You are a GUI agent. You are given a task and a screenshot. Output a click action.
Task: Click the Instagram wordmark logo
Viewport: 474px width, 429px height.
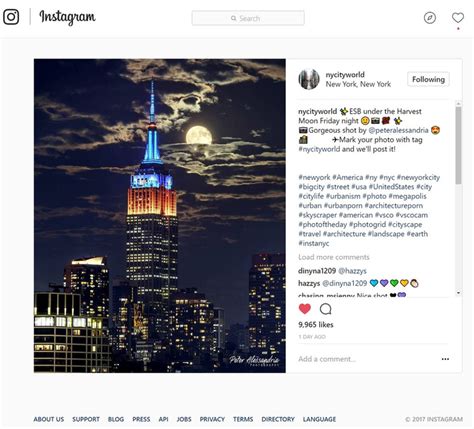tap(67, 17)
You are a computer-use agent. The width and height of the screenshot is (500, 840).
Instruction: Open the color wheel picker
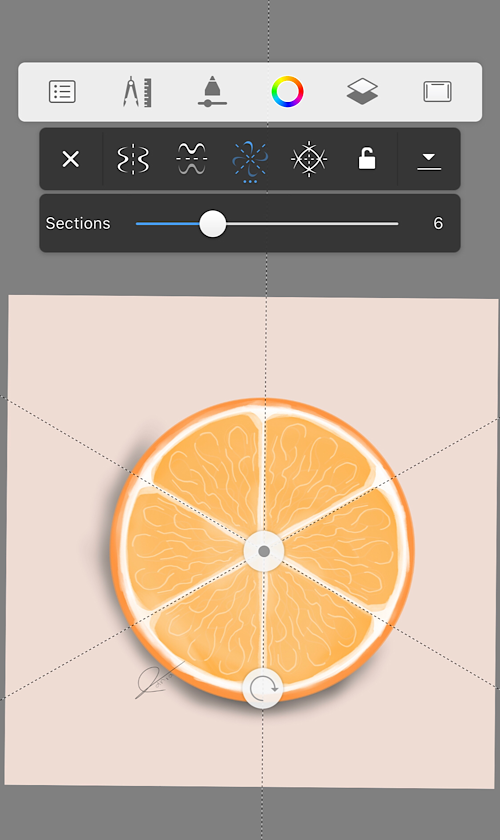(287, 92)
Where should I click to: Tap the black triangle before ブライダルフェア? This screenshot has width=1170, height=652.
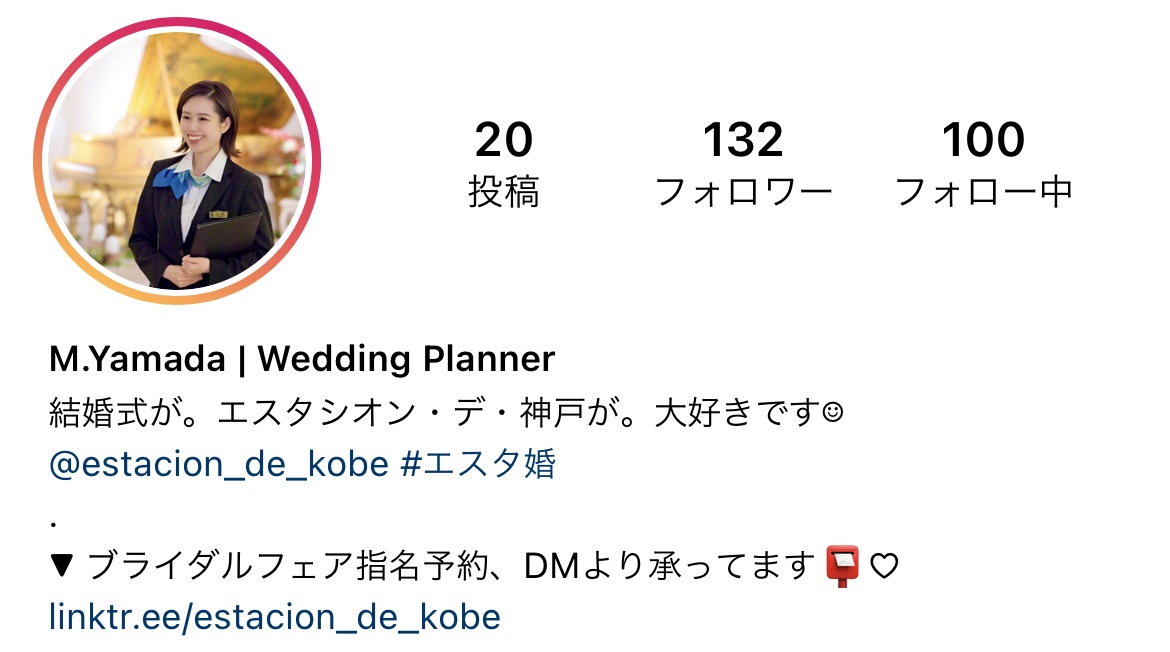pyautogui.click(x=62, y=566)
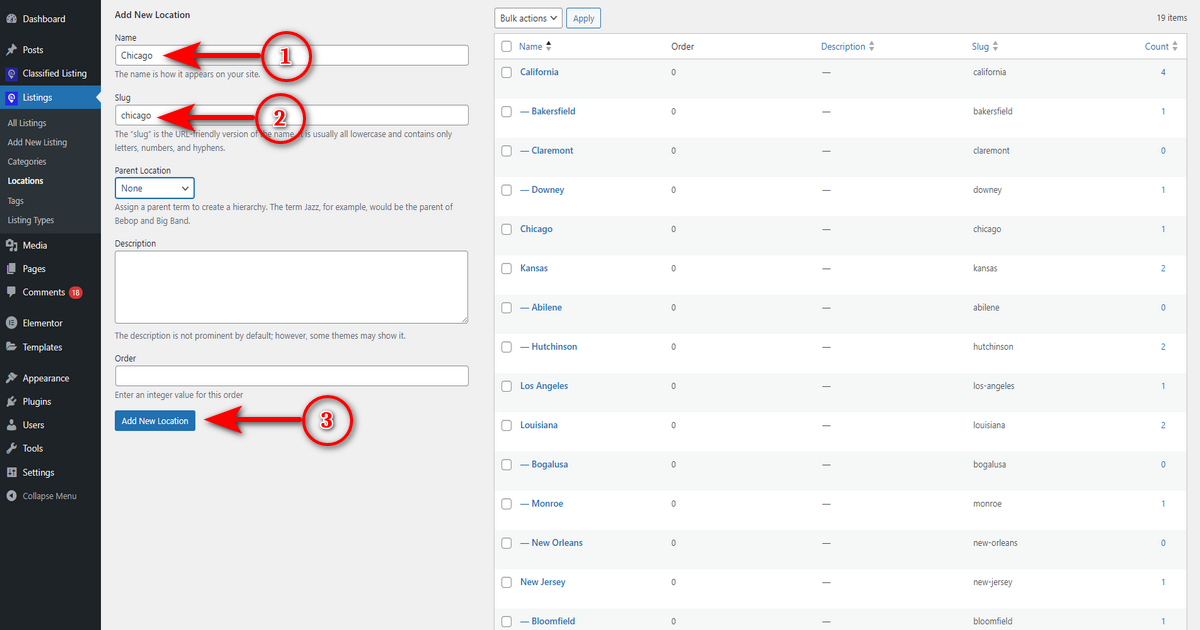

WHAT THE TASK ASKS: Copy out all of the material above word for word, leaving out the pictures.

RESULT:
You are a GUI agent. You are given a task and a screenshot. Output a click action.
Task: Click the Instagram wordmark logo
Viewport: 474px width, 429px height.
tap(67, 17)
You are a computer-use agent. The width and height of the screenshot is (500, 840).
Instruction: Open the color wheel picker
(287, 92)
Where should I click to: Tap the black triangle before ブライダルフェア? This screenshot has width=1170, height=652.
pyautogui.click(x=62, y=566)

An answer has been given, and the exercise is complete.